▶ **Required task**: Can you repeat the material from the line containing "How do I perform: Click" through the end, swapping "skull and crossbones" for "pirate flag" and leaving everything else unchanged?

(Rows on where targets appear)
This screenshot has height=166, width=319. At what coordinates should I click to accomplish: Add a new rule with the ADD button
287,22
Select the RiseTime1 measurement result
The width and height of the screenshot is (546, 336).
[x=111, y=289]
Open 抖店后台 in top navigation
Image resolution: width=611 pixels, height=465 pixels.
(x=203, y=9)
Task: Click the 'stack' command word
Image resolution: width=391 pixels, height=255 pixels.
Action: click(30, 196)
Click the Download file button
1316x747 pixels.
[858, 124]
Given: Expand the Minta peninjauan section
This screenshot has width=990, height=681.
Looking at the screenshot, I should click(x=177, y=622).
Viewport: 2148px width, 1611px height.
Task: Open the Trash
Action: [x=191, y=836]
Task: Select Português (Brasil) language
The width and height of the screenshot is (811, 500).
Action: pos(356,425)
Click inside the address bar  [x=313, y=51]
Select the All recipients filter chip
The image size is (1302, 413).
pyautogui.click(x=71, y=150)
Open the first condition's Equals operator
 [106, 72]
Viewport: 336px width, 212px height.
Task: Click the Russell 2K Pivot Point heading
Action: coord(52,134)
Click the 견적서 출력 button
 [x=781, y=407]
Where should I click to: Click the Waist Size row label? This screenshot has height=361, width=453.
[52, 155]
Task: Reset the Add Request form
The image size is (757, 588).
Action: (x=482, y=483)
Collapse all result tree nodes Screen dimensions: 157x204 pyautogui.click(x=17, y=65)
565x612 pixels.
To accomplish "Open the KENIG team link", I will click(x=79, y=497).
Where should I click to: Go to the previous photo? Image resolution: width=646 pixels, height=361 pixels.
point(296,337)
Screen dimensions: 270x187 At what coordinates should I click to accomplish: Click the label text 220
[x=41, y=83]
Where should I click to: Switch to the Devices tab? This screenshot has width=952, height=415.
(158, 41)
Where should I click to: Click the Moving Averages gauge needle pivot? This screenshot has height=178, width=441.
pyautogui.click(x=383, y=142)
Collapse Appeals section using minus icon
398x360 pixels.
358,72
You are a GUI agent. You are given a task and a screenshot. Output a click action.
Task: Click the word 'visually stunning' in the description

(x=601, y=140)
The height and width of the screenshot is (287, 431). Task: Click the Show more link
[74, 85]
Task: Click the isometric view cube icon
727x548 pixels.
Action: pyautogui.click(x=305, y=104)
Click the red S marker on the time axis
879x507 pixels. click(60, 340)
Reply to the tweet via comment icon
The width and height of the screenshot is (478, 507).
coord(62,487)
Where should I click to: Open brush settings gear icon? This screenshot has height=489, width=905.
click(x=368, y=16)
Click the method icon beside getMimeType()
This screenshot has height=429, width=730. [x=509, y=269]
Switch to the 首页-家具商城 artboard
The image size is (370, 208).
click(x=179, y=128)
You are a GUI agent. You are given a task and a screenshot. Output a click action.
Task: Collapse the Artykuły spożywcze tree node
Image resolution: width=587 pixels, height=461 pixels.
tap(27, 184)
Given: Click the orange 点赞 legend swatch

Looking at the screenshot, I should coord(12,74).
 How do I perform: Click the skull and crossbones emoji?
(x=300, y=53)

▶ **Answer to this exercise**:
 How do I perform: Click the pirate flag emoji?
(x=300, y=53)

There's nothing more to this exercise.